### [Provided material]
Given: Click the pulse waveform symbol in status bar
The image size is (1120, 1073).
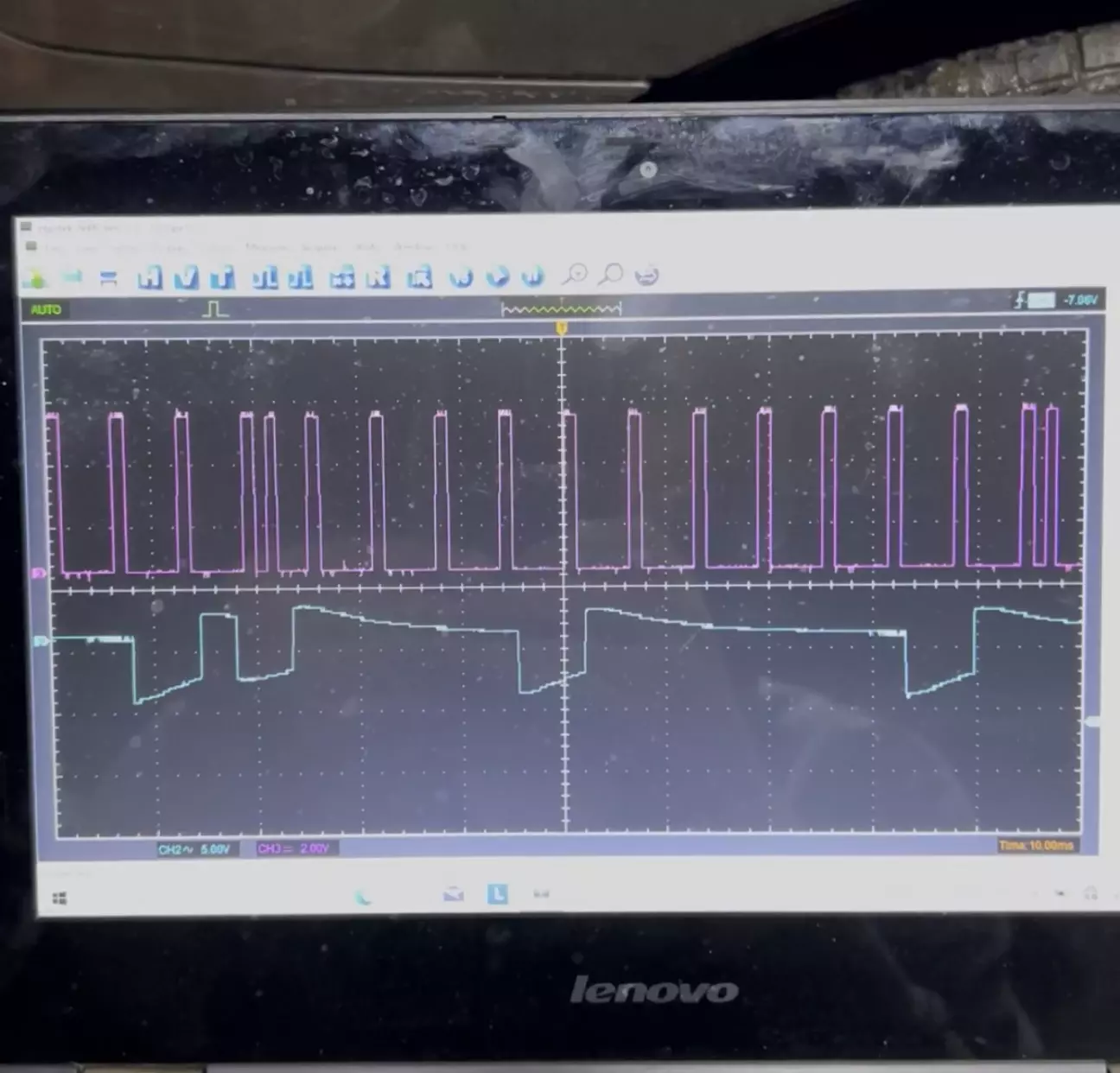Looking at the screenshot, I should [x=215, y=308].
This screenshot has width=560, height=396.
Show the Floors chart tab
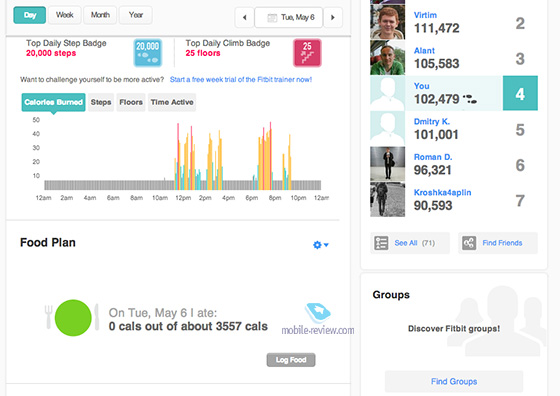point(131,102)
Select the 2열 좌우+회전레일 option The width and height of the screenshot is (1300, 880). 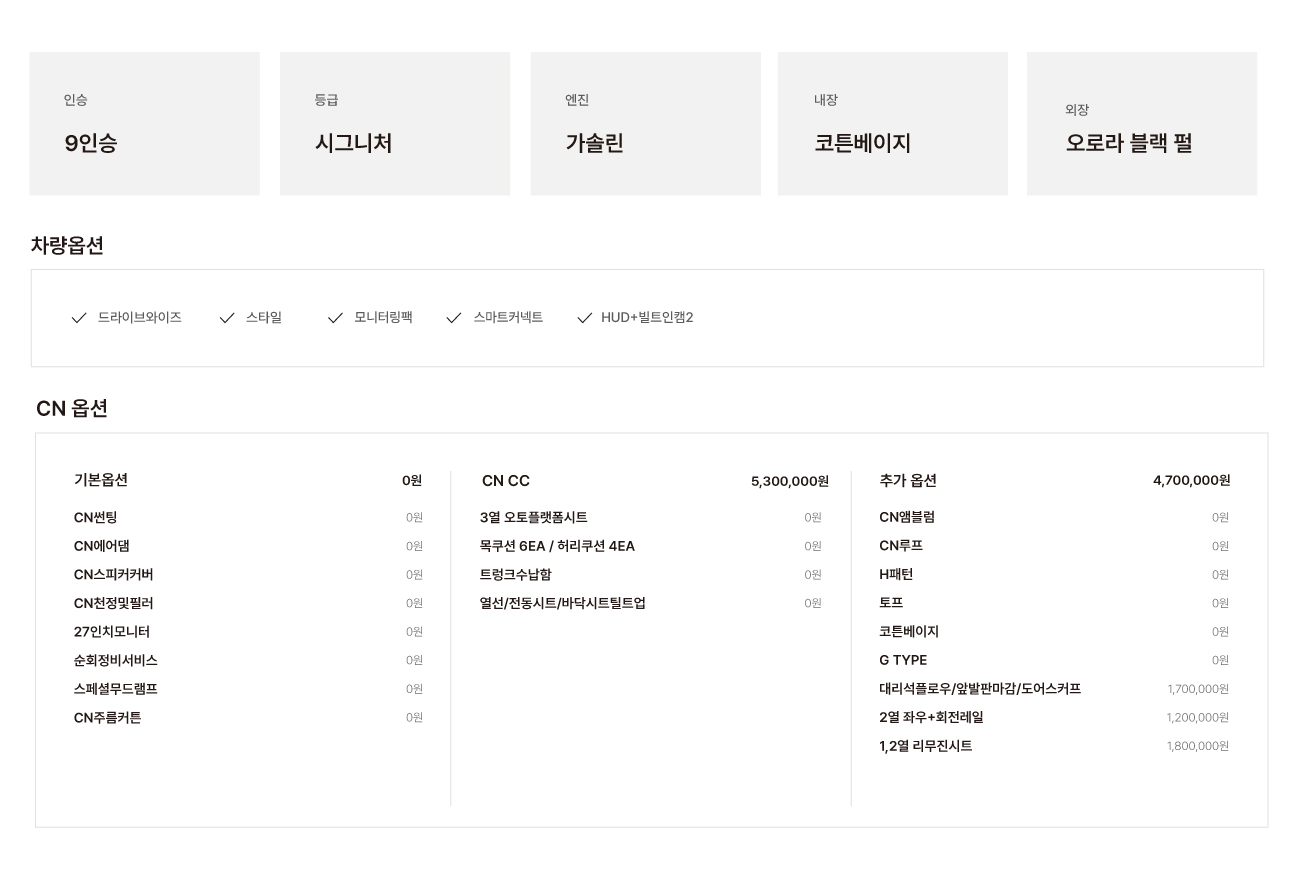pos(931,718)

--

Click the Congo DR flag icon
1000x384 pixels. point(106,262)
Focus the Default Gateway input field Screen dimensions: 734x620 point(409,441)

...

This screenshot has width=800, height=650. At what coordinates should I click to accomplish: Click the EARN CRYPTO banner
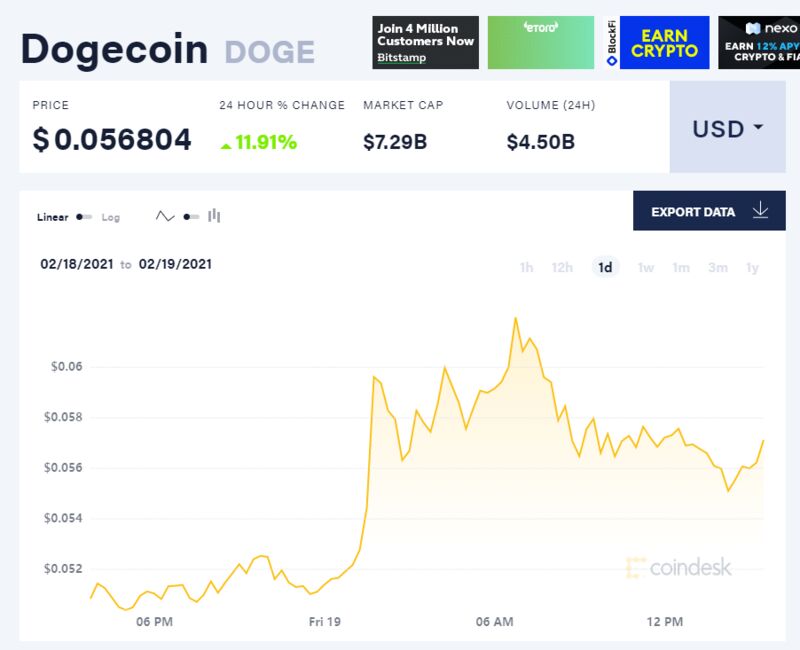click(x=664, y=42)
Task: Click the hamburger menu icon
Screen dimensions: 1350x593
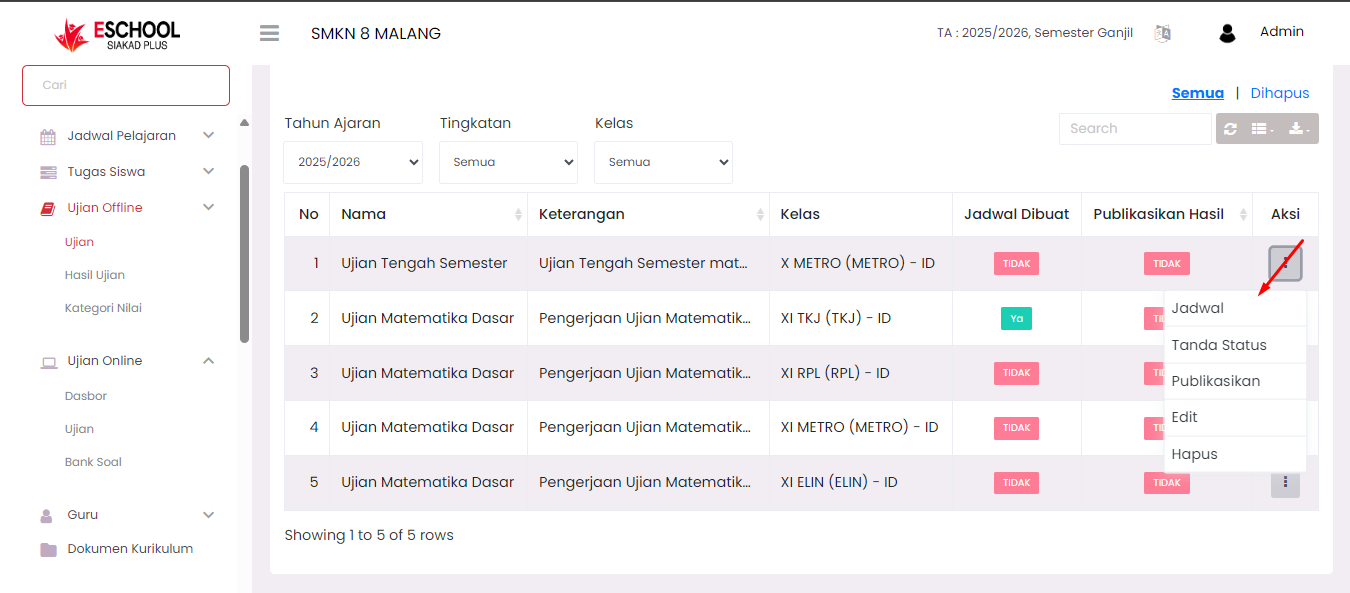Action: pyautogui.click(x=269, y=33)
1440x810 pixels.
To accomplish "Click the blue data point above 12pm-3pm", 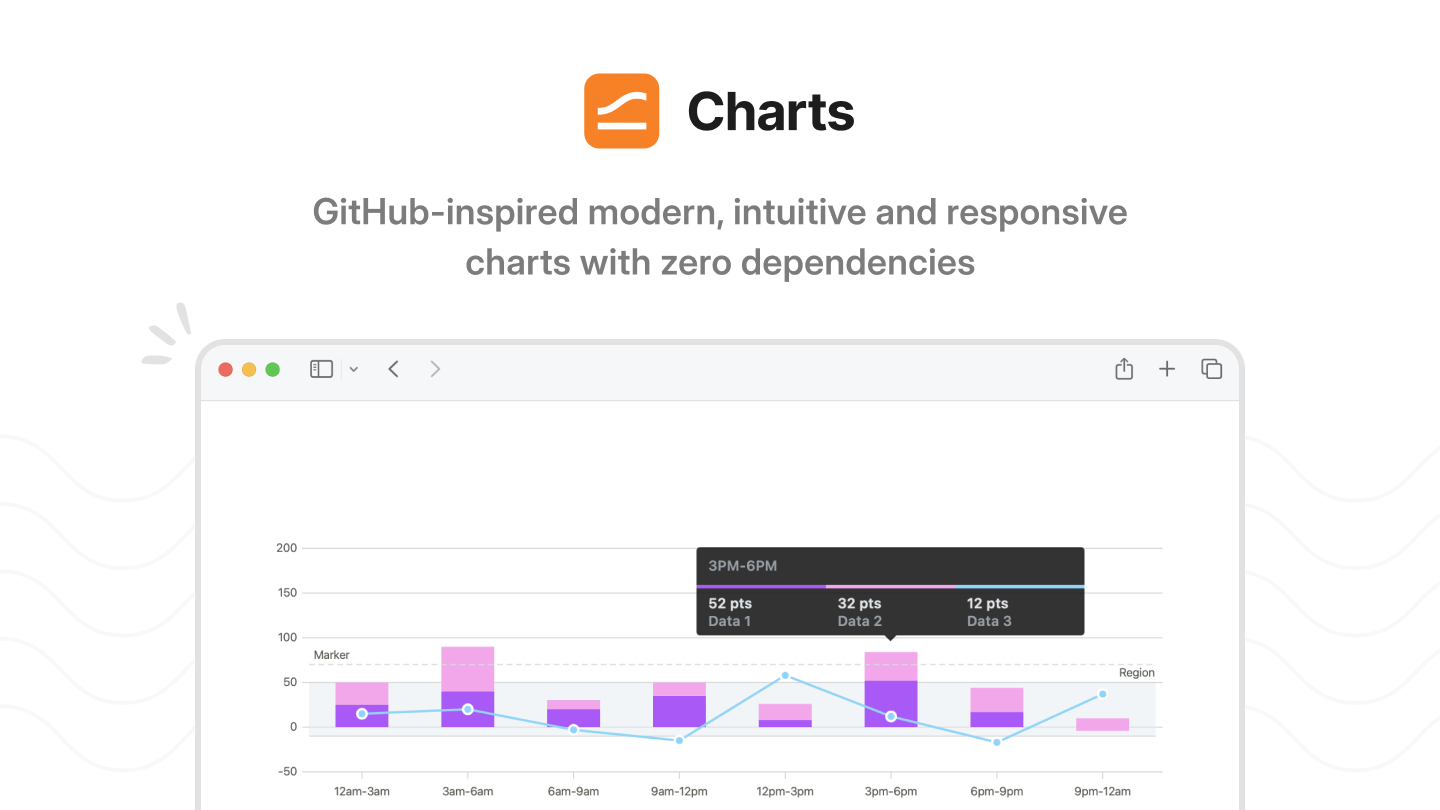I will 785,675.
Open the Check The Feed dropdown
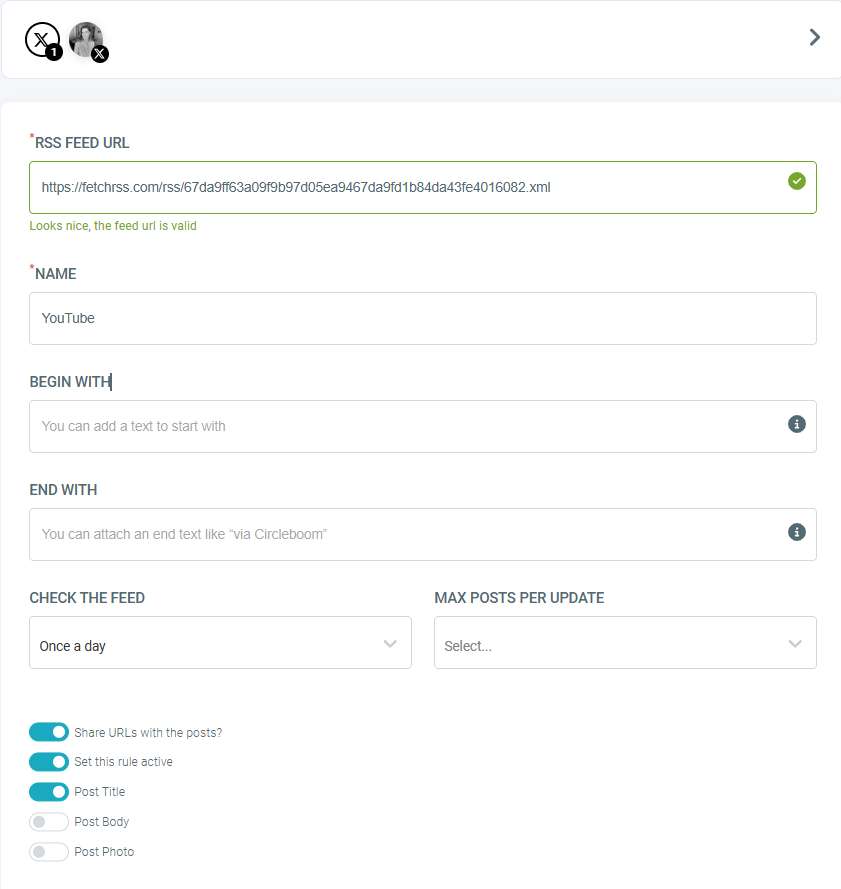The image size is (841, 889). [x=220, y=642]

### [Exercise]
Duplicate the entries from the line containing "Click the Congo DR flag icon" through the line containing "Focus the Default", reproducing each line in full.

### [Full output]
Click the Congo DR flag icon
1000x384 pixels. point(106,262)
Focus the Default Gateway input field Screen dimensions: 734x620 point(409,441)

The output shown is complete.